Monitoring employees social media activity on Black Friday

Is it acceptable for companies to monitor staff social media activity?

With Black Friday come huge discounts, and with huge discounts come employee distractions. Even if you’re tied to your desk all day, there is always the internet and social media to while away the hours picking up bargains. Unsurprisingly today is not a day cherished by employers, who are often forced to police employee attention, rather than get on with business as usual. it is frustrating, yet few employers know how to manage the issue, including disciplining staff for wasting valuable time – is is misconduct or capability? A warning or something more serious?

Thankfully we’ve come up with this guide for employers wanting to know their rights when it comes to whether or not they can monitor the online activity and behaviour of staff. Let us know if you have any questions.

Social media has come to blur the boundaries between public and private in the workplace. Tight restriction of social media use may end up damaging employee relations. Yet misuse of social media can be a problem for many employers, creating a negative impact on an employee’s working activity and ability to carry out expectations.

▬▬▬▬▬▬▬▬▬▬

▶ [Do this] In the passage on monitoring employees' social media on Black Friday, what does tight restriction of social media use risk damaging?

▶ [Given entries]
▬▬▬▬▬▬▬▬▬▬

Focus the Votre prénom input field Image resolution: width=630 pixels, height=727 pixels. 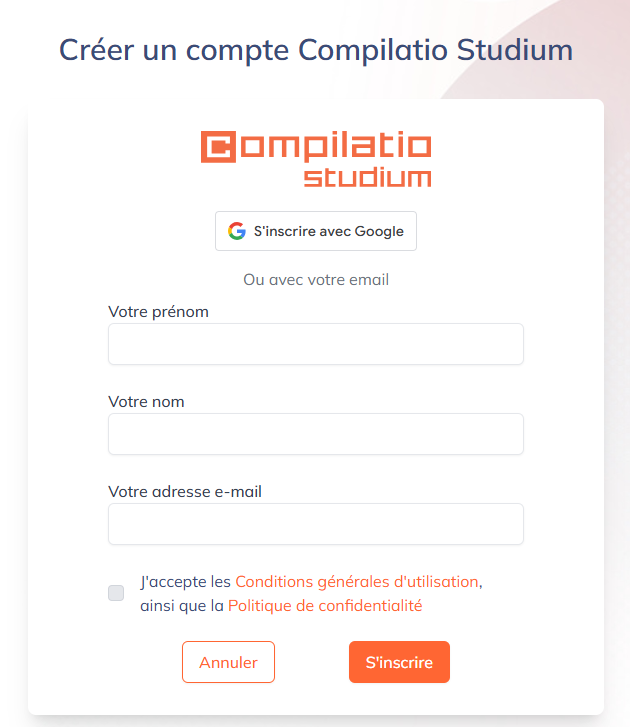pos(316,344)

▬▬▬▬▬▬▬▬▬▬

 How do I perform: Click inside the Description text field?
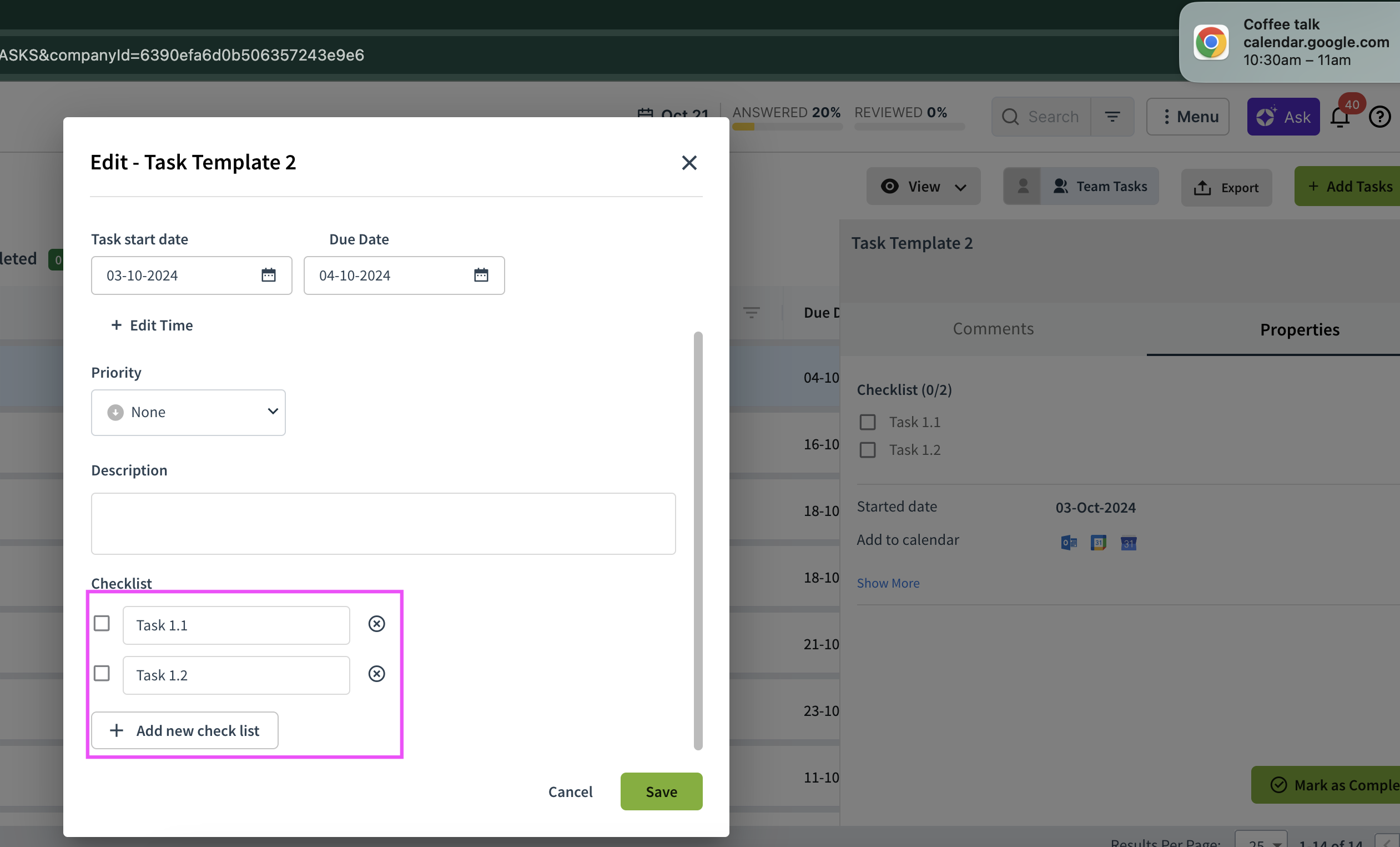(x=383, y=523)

▬▬▬▬▬▬▬▬▬▬

▶ [Answer] Employee relations.